今回紹介する第1部は主にハリーの幼少期の話であるが、貧困家庭で育ったハリーは奨学生として富裕層の子どもが集まる小学校へと進学する。そこは、当時のイギリス社会を写し出しており、大人社会の縮図であると感じる。日本とは異なるイギリス階級の厳しさを思い知らされた。生まれの違いによる人生の違いというのは、努力だけは中々克服できない。日本は、差別や所得格差が比較的少ない平和的な国だと思う。一方で、イギリスでもアメリカでも、その他国々でも今でも似たような問題は存在する。本書で表されている格差社会に目を向けると普段あまり感じることのない現実の厳しさを思い知る。ハリーは、そういった子ども達の様々な感情と子どもながらの残酷さが入り交じる世界で、時には素晴らしい友情をも感じなが日々過ごして行く。「そうそう、子どもの頃ってこういう世界もあるよね。」とか、思った以上に差別される世界を見て、「生まれたときからある程度の運命は決まってしまっているのかもしれない」という辛い気持ちを感じながら、ハリーのことをついつい応援してしまう。そして、本書の見所のひとつは、今後きってもきれない関係へと繋がっていくバリントン一家との出会いだ。バリントン家の人々から受ける謎の憎悪や温かい優しさの両方を感じ、戸惑いながらハリーは前へと進んで行く。ここでも、私はついつい深く感情移入してしまった。小説だとは知りながら、ハリーを全力で応援してしまうのが本作品の魅力の一つとも言えるだろう。ジェフリー・アーチャーの作品は、人物像が魅力的すぎて毎回主人公に肩入れしすぎてしまう。

ジェフリー・アーチャーの凄みが詰まった傑作

さすがジェフリー・アーチャーの作品である。物語は一筋縄ではいかなかった。先の展開が常に予測できないのだ。まさかの場面で、クリフトン一家にまつわる秘密やバリントン一家に関する秘密が露わになる。しかも想像以上にシリアスでシビアな現実だったりする。作者はこれを魅せたかったのかと思いきや、更に以外な事実が露になったりする。1つの小説の中に、計算しつくされた細かいシーンがちりばめられている。一体この物語はどこまでつづき、どこで終結するのか想像が出来ないというのが、作者であるジェフリー・アーチャーの作品の素晴らしさだと思う。今回の作品も文句無しです。脱帽。というのが私の感想だ。

また、1つの話を中心に様々な登場人物の視点で表す点も、物語を興味深いものにさせている。
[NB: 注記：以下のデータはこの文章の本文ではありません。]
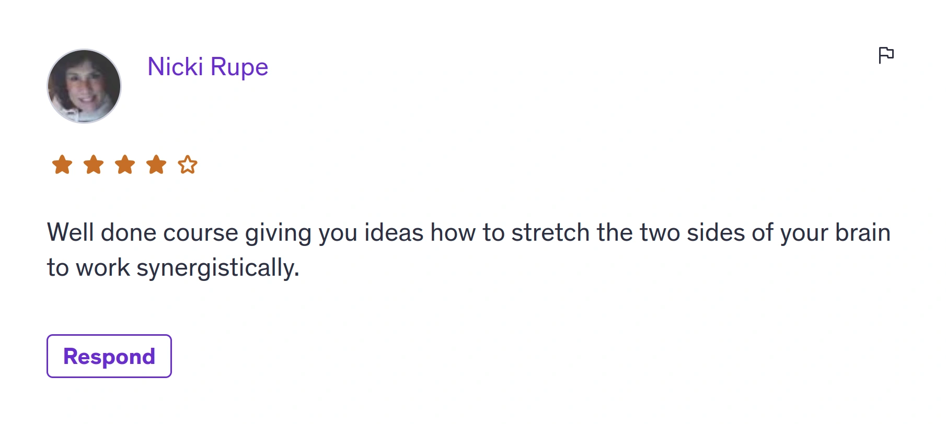Click the second filled rating star
This screenshot has width=946, height=424.
[94, 164]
それぞれの登場人物の性格や考えがよくわかるからこそ、何が最も良い選択なのか、ハリーはどのように生きるべきなのか、ついつい一緒になって考えてしまったりする。人間の人生は、誰かにメリットがあれば誰かにデメリットがある場合が多くあるのだ。皆が幸せになるというのは中々難しい。少々自分の立場に置き換えて考えたりもさせられる。

独特の疾走感

疾走感があり、テンポの良いストーリー展開は本作品の特徴の一つだ。しかしながら場面によっては、テンポ良くことが運びすぎ、物足りなさを感ないこともない。また、多くの出来事がちりばめられていることから、全てを一貫性ある一つのストーリーへと完成させるのは難儀に見える。本当に伏線を全て回収できるのか1巻時点ではまだわからない。ただし、そこは作者の力量だろう。期待したいと思う。

1巻を読むと、7巻まで読むことに・・・

何となく人に薦められ読んだ1巻であったが、気がついたら7巻まで買ってしまった。更に言うとクリフトン年代記の世界を深く知りたい気持ちが強すぎて原書まで読み始めてしまった。そこでわかるのだが、日本語訳も素晴らしく上手い。海外本独特の読み辛さや違和感を感じさせず、人物それぞれがもつ個性を日本語で十分引き出している。海外本が苦手な方でもすらすら読めるのではないかと思う。

ちなみに、1巻を最後まで読んだ人の殆どは2巻も買ってしまうのではないかと予想する。なぜかというと、上流社会へと足を踏み入れ成功へと近づいたかと思うハリーの世界は突如戦争の世界へと突入するからだ。え、いきなりそうなるの?それで、どうやって完結させるの?と少々面食らったのは私だけではないはずだ。ただし、これも長いストーリーの中では欠かせない要素だろう。不自然に見えた出来事はやがて自然で必要不可欠な出来事となって物語を構成する。2巻も必見である。

“時のみぞ知る”というサブタイトルはこの物語を良く表していると思う。そう、彼らの人生の行き先は誰にもわからないのである。だからこそ面白い。もしも、2巻以降をまだ読んでいないのであれば是非とも読んでいただきたい。